Some shortcomings are already being addressed by the Ground Water Protection Council and the Interstate Oil and Gas Compact Commission, which oversee FracFocus, the online registry. For example, FracFocus is transitioning from a collection of files to a true database with search features and automated “pop-ups” that will warn if data being entered appears to be wrong. Information in the system is also being made more readily accessible to enforcement agencies.
In its current form, the FracFocus chemical registry does not allow data to be aggregated and analyzed other than for single wells. Recent press stories, and reviews such as EDF’s look at the data for one state over one month, are only possible at this point thanks to SkyTruth and Pivot Upstream Group, which have expended great effort to “scrape” the FracFocus data. As John Amos of Skytruth said last month when releasing the raw information, the objective was to capture the dataset “as it is – warts and all – in hopes that other enterprising researchers and analysts would be able to help clean it up and produce useful analyses to inform the public. …Shortcomings can now be systematically analyzed and quantified by anyone with the skills and interest to do so.

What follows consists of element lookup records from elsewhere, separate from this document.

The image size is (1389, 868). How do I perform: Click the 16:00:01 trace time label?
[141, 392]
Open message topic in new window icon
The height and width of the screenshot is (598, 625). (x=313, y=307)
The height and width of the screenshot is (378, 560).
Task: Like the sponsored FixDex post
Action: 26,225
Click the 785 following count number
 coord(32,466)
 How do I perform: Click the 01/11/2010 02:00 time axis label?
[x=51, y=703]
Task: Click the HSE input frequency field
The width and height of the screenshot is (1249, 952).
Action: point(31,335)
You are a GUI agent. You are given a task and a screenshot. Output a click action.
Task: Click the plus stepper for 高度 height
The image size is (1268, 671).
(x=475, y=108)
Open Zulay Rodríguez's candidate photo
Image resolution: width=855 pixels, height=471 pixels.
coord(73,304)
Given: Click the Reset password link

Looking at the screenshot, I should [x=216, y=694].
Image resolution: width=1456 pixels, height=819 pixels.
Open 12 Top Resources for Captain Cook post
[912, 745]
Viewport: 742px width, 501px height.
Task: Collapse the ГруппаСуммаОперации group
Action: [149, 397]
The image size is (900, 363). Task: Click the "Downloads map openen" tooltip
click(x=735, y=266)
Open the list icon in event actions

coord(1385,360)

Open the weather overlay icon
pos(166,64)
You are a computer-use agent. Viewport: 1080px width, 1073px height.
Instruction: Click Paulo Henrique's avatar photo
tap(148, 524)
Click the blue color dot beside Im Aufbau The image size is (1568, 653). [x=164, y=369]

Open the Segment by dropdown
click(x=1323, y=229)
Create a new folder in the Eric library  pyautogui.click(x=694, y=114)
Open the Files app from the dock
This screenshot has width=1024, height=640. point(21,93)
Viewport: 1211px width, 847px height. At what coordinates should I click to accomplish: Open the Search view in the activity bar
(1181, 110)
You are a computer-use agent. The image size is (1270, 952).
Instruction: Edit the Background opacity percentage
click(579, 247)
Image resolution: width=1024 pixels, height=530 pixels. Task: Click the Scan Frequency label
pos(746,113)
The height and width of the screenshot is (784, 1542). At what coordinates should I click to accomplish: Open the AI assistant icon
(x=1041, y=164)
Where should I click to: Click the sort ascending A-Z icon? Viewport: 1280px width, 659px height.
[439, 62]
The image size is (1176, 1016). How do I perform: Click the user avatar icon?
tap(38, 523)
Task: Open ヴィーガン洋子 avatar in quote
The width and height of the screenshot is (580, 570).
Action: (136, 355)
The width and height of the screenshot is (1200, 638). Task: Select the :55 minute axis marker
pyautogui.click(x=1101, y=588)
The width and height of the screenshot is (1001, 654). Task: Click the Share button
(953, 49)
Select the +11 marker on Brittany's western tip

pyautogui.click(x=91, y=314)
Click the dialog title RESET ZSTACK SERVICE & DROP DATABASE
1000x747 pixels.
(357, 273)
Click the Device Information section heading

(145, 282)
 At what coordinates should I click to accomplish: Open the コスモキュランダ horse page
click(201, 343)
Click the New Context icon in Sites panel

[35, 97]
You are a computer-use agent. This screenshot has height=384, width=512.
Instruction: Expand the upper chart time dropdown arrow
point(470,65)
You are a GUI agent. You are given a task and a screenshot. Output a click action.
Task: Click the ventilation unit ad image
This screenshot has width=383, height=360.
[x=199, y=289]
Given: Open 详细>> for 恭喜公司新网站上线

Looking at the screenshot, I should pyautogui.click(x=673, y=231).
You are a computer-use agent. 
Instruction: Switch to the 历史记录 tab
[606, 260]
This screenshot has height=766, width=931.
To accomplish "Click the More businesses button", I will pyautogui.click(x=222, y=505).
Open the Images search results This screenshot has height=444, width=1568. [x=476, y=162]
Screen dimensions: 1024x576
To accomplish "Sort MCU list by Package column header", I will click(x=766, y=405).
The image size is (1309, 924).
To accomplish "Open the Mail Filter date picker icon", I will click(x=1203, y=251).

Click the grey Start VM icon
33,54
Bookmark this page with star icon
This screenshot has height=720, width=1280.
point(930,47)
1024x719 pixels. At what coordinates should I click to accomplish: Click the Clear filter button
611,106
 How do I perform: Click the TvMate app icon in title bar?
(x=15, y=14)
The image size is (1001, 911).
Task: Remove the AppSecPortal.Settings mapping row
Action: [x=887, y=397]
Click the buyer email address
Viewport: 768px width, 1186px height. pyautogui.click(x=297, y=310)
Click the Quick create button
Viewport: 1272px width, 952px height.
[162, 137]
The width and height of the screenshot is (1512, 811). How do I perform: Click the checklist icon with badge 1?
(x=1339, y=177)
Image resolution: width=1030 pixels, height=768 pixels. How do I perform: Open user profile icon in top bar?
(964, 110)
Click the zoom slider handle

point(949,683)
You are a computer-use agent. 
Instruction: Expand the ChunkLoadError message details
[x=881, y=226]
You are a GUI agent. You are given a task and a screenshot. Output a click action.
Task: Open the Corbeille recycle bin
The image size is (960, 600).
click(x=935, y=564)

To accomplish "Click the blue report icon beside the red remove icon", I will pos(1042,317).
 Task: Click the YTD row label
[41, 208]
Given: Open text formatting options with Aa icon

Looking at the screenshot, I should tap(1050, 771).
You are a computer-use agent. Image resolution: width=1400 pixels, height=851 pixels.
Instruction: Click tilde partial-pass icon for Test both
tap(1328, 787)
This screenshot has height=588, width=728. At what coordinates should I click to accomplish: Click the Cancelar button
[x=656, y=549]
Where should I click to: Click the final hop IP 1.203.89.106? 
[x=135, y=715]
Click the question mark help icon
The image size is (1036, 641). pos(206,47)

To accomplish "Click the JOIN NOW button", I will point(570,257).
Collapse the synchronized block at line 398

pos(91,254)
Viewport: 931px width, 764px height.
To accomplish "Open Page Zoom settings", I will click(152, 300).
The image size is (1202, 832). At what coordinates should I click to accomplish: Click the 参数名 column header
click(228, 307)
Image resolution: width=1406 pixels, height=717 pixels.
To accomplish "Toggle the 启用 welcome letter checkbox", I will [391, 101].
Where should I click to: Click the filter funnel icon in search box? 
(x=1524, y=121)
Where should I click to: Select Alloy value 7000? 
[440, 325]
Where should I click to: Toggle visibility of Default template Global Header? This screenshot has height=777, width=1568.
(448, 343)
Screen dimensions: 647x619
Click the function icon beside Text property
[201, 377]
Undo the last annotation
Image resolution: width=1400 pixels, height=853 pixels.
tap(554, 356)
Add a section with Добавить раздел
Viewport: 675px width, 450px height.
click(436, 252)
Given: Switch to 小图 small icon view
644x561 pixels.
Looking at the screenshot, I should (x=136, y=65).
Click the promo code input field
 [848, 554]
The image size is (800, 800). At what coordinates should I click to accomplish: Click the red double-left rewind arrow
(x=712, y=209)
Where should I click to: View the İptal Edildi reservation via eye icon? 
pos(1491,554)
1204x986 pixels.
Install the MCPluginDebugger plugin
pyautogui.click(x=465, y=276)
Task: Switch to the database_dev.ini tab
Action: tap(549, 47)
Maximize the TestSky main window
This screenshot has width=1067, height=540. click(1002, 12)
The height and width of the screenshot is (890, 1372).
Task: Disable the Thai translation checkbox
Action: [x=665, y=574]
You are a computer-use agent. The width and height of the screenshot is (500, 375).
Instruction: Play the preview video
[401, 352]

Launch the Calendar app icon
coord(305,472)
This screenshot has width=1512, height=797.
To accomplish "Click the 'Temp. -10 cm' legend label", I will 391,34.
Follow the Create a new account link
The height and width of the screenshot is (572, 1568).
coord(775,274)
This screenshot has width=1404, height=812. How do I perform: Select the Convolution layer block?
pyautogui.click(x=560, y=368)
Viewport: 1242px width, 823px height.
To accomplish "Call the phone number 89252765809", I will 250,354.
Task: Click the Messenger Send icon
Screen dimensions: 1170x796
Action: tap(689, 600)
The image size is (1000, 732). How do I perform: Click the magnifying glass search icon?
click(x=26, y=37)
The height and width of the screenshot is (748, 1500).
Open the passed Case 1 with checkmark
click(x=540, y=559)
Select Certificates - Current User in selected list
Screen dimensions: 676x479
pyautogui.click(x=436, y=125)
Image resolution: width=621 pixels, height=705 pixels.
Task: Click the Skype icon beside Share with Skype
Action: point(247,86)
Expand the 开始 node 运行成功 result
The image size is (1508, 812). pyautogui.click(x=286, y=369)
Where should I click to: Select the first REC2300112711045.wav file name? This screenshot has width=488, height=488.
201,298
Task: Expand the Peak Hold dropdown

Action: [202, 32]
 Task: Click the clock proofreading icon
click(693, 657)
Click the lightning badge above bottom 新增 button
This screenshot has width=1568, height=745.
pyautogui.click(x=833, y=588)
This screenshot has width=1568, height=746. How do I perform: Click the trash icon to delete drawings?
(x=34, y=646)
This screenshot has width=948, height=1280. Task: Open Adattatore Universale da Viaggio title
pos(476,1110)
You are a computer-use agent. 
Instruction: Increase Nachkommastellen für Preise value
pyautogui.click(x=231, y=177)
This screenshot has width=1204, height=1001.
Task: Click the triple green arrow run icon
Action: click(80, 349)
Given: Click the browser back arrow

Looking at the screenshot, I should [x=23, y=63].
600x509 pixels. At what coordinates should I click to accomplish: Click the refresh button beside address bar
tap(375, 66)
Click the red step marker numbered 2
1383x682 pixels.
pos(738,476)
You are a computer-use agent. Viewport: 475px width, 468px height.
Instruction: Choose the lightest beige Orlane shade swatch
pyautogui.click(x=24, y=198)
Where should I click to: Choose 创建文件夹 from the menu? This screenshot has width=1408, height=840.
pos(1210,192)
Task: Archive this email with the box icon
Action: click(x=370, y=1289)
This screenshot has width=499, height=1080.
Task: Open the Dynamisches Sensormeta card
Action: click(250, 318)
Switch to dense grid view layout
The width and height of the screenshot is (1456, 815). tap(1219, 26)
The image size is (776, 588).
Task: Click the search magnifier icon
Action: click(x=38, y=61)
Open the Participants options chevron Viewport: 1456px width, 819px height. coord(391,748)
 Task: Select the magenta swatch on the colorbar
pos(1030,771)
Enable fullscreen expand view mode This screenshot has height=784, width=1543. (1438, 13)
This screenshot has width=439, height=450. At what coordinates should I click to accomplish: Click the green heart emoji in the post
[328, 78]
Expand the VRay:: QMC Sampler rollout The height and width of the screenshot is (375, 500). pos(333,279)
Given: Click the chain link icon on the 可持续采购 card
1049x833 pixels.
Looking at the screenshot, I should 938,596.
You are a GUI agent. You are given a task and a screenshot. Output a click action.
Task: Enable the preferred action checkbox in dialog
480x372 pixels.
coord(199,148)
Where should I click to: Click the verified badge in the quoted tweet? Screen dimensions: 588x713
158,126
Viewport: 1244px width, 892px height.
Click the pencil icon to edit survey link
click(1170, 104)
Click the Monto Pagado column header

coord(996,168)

Although it would be better to work directly with the data filed by industry than with a “scraped” version (to avoid questions about errors that might have occurred during the scraping), Amos is right. It is time to begin identifying the shortcomings.
2 Comments
I have been writing on fracking fluid for years. I have all the ingredients listed in several posts.
Namaste
Eileen
I have always been skeptical of the FracFocus as it’s an industry-funded site which means that the incentive to “fudge” the facts to make it more politically correct is simply too great for any information therein to be trusted. The EDF’s findings only solidify this belief.
What is hard to understand, however, is why the industry would be so tightlipped about the chemicals they use. For the most part, these chemicals are nothing more than the lubricants to help force the water and sand into shale so as to extract the oil/gas more efficiently. There are plenty of reasonably safe lubricants out there that are being used as we speak so why add toxic chemicals to the mix which will only hurt the public’s perception of hydraulic fracturing and make it harder for oil and gas companies to drill wells.
It just doesn’t make sense, at least not from a public relations point of view.